### PASSAGE TO READ
* * * *

- Born: 23 February 1946 Southampton, England
- Died: 4 June 2019 (aged 73) Edinburgh, Scotland

= Angela Wrapson =

Arts consultant

Angela Mary Wrapson (23 February 1946 – 4 June 2019) was an arts consultant, former director of the Hansard Society Scotland, and the first female Chair of the Traverse Theatre in Edinburgh.

== Early life and education ==
Wrapson was born in Southampton in 1946, the only child of Frederick George Wrapson (1916–1985), an electrical engineer, and his wife Gwendolyne Winifred Hesta, née Welch (1916–1981), a hairdresser. Her parents were determined that she would have the best education possible, and sent her to St Anne's Catholic School for Girls because of its academic reputation.

As a teenager, she worked on archaeological excavations in Winchester, which gave her an interest in the Anglo-Saxons. She went on to study English at University College London, sharing a flat in Notting Hill with theatre workers, including playwright Howard Brenton and director Chris Parr.

After graduating in 1968, she hitch-hiked solo through Europe to Yugoslavia, before taking front-of-house jobs in theatres in Frinton-on-Sea, Chester, and then London. There, in 1971, she participated in the first Women’s Liberation march. After a year travelling in France and Pakistan, in 1973 Wrapson moved to Edinburgh to undertake teacher training at Moray House College of Education.

== Career ==
In the 1970s and 80s, Wrapson taught English at various schools in Edinburgh including eleven years at Holy Rood High School.

In 1979 Wrapson joined the board of the Traverse Theatre, whose artistic director, her old friend, Parr, was transforming the theatre into a leading new-writing company. In 1983, she became Chair of the Traverse Theatre Committee at a difficult moment in the theatre’s transition from private club to public theatre, steering the organisation deftly through what could have been a terminal crisis. She resigned in 1989.

In the late 1980s and 1990s, she worked as a curator, administrator and project leader for a huge range of Edinburgh-based arts and cultural organisations, including the Demarco and 369 Galleries, the Scottish Sculpture Trust, the Edinburgh International Festival and the Fruitmarket Gallery.

* * * *

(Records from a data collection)

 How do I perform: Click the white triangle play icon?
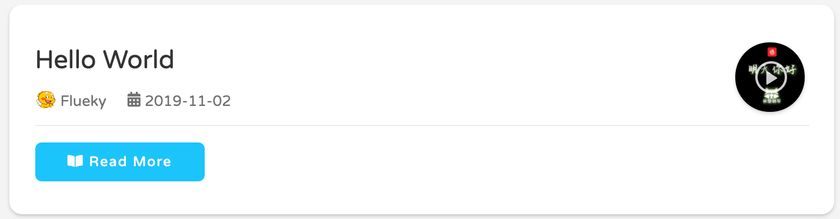[771, 77]
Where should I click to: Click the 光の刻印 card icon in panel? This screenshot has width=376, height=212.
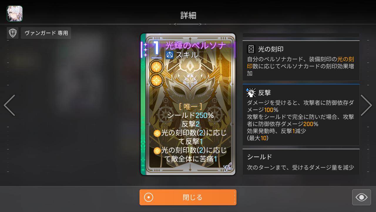point(251,49)
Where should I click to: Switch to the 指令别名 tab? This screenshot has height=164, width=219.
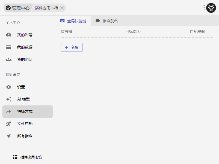pyautogui.click(x=107, y=21)
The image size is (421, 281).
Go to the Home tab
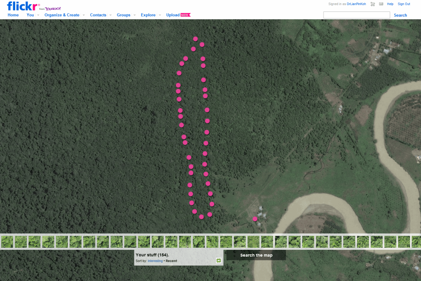[13, 15]
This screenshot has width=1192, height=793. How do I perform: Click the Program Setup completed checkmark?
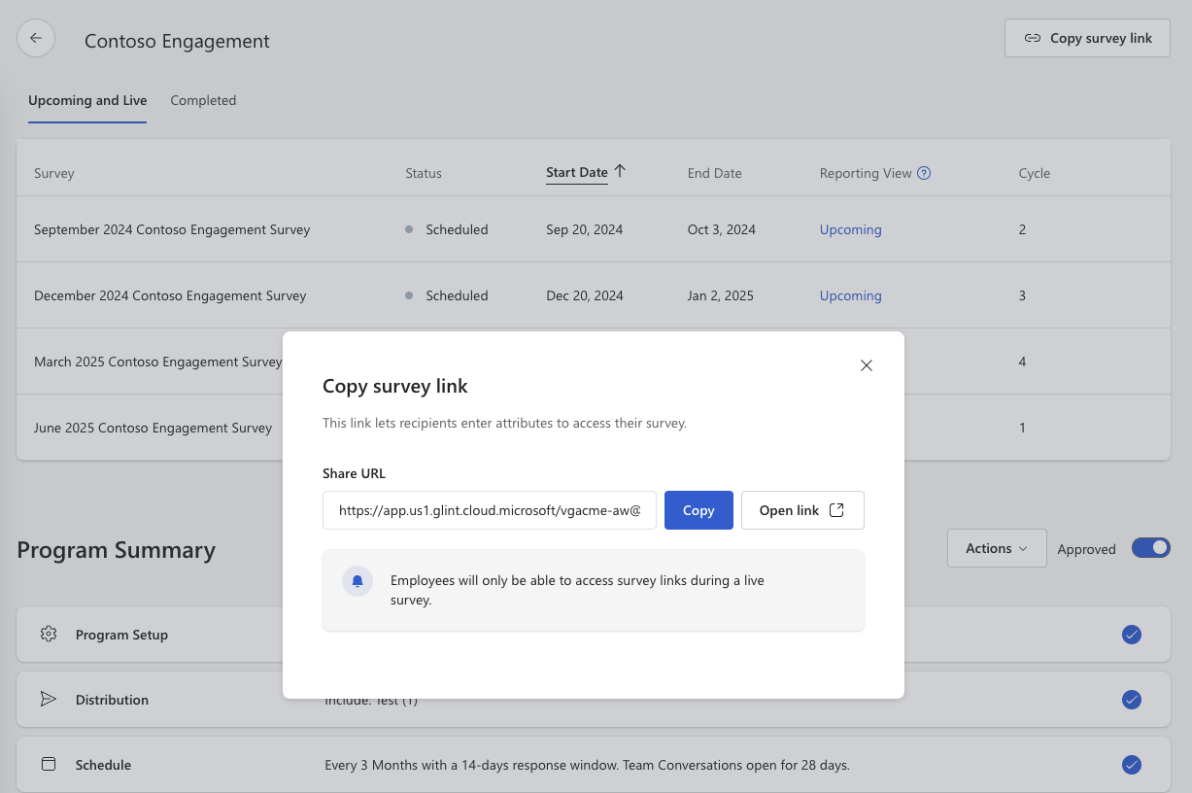[1131, 635]
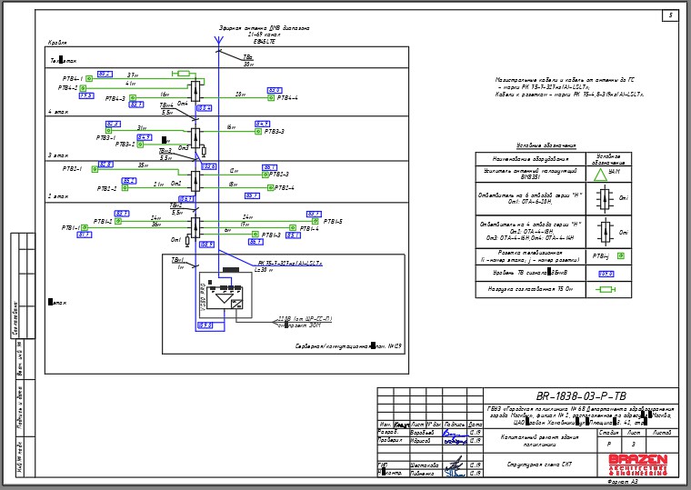Click the 220V power supply label
This screenshot has height=490, width=691.
click(305, 318)
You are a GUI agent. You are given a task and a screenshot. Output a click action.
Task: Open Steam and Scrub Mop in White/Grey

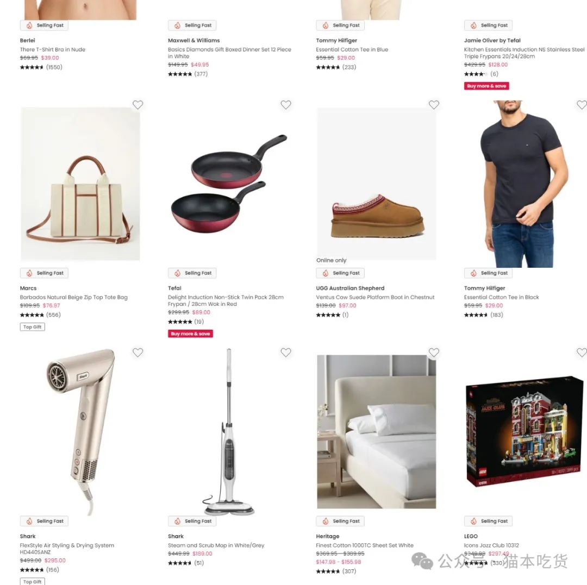point(216,545)
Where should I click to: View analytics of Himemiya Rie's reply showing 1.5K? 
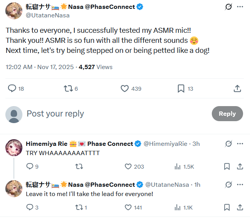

* * * *

### TASK LIST
A - According to the Angela Wrapson biography, in what year did she become Chair of the Traverse Theatre Committee?
B - Quote the Angela Wrapson biography from "As a teenager, she" to "College of Education.".
The material that accompanies this text was taken from a separate source.

### TASK-BY-TASK ANSWERS
A - 1983

B -
As a teenager, she worked on archaeological excavations in Winchester, which gave her an interest in the Anglo-Saxons. She went on to study English at University College London, sharing a flat in Notting Hill with theatre workers, including playwright Howard Brenton and director Chris Parr.

After graduating in 1968, she hitch-hiked solo through Europe to Yugoslavia, before taking front-of-house jobs in theatres in Frinton-on-Sea, Chester, and then London. There, in 1971, she participated in the first Women’s Liberation march. After a year travelling in France and Pakistan, in 1973 Wrapson moved to Edinburgh to undertake teacher training at Moray House College of Education.